===== Supplied data
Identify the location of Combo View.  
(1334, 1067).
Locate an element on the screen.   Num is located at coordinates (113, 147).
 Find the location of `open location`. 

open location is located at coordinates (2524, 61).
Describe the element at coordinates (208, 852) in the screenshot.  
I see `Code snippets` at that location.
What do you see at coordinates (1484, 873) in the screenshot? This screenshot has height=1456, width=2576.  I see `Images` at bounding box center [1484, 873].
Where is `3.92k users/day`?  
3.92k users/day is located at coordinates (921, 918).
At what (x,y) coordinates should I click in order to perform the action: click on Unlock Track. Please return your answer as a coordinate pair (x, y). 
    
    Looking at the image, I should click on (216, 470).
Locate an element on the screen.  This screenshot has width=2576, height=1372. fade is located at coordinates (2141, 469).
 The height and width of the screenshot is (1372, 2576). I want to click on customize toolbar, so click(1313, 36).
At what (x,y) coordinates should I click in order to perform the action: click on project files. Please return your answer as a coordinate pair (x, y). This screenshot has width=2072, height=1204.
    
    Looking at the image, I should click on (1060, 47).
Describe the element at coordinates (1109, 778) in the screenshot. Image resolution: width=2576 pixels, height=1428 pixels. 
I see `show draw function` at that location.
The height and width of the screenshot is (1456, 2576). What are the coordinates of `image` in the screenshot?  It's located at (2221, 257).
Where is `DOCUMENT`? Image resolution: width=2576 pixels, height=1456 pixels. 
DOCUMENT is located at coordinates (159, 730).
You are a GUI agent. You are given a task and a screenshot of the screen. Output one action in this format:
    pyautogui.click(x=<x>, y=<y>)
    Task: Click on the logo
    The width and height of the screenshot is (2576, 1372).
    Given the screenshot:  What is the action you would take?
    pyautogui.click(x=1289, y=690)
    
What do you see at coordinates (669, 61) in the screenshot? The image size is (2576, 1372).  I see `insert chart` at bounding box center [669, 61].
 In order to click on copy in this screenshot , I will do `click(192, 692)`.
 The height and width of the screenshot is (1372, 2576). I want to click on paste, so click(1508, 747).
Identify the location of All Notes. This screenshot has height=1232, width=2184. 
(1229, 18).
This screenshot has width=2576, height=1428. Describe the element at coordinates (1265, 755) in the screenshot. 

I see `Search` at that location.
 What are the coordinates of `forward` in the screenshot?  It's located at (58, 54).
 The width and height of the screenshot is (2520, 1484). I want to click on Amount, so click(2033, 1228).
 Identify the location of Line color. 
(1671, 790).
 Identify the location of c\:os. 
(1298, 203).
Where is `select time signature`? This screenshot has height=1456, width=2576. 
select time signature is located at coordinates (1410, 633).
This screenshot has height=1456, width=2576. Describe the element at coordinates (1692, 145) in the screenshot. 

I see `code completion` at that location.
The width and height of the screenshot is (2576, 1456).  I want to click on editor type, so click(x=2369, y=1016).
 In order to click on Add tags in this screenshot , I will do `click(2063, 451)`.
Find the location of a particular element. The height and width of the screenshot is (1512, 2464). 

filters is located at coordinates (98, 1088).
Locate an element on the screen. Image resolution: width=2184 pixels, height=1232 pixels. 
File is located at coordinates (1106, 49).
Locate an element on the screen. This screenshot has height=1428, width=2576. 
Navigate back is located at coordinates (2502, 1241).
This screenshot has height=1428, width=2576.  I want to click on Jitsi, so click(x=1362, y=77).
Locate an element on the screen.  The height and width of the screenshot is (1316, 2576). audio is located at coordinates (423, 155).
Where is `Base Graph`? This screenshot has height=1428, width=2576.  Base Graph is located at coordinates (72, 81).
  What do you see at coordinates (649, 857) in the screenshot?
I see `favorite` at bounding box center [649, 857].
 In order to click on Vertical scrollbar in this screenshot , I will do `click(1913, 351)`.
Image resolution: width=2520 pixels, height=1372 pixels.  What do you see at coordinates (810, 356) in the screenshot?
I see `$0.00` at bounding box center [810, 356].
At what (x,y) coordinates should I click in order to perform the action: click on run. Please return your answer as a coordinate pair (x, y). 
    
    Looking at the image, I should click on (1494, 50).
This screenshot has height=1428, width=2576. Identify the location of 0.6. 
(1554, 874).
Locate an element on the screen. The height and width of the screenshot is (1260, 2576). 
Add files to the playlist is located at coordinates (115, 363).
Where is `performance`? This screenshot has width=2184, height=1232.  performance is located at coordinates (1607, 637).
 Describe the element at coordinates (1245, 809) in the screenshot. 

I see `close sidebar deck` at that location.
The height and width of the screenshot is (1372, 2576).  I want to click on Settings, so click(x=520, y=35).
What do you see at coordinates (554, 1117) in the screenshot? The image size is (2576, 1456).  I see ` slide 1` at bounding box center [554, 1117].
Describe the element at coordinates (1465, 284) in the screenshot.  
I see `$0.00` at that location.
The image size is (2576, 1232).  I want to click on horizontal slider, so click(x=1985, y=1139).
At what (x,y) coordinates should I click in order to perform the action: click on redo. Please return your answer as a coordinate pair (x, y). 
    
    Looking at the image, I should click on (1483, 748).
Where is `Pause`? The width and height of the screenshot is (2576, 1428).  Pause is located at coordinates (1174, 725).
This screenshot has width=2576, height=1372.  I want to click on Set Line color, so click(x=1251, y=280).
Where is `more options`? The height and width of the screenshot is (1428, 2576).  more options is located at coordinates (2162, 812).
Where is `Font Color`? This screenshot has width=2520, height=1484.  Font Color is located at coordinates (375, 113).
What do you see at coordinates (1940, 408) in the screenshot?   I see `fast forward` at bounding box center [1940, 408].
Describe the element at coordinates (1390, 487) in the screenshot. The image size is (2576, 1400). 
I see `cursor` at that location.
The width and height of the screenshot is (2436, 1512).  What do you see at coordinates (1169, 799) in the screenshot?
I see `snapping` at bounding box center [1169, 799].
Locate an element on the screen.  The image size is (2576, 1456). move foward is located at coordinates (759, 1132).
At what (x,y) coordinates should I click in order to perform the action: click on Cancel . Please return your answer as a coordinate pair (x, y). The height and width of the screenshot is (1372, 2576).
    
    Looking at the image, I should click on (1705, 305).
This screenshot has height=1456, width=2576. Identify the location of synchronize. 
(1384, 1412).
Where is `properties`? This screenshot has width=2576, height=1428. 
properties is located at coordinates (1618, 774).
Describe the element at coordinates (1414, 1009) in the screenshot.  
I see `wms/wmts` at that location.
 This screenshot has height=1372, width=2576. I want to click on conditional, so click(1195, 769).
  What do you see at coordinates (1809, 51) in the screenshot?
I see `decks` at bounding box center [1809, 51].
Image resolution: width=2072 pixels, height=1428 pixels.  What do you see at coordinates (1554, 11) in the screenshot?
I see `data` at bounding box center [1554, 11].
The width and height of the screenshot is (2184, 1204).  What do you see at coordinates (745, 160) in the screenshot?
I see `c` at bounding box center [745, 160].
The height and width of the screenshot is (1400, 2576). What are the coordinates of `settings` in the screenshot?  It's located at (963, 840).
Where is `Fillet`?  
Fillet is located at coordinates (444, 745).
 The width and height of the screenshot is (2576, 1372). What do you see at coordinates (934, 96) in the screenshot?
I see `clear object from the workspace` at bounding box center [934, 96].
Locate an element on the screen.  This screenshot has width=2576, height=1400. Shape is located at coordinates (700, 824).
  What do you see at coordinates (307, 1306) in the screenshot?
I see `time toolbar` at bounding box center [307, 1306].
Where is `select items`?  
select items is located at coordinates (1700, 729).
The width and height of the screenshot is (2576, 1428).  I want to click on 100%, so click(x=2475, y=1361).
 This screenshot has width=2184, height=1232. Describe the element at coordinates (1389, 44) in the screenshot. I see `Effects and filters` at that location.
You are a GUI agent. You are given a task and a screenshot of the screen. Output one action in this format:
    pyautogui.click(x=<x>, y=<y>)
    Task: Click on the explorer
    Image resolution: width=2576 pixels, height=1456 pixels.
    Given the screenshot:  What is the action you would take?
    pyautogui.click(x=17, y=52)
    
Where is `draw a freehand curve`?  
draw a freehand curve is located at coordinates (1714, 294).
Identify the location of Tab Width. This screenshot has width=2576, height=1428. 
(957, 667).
==========
- **Short problem**
Copy out every line of the items above that contains the string "answer". Case counts.

- **Output for this exercise**
At what (x,y) coordinates should I click in order to perform the action: click on Unlock Track. Please return your answer as a coordinate pair (x, y). 
At what (x,y) coordinates should I click in order to perform the action: click on project files. Please return your answer as a coordinate pair (x, y). This screenshot has width=2072, height=1204.
At what (x,y) coordinates should I click in order to perform the action: click on run. Please return your answer as a coordinate pair (x, y). 
At what (x,y) coordinates should I click in order to perform the action: click on redo. Please return your answer as a coordinate pair (x, y). 
At what (x,y) coordinates should I click in order to perform the action: click on Cancel . Please return your answer as a coordinate pair (x, y). The height and width of the screenshot is (1372, 2576).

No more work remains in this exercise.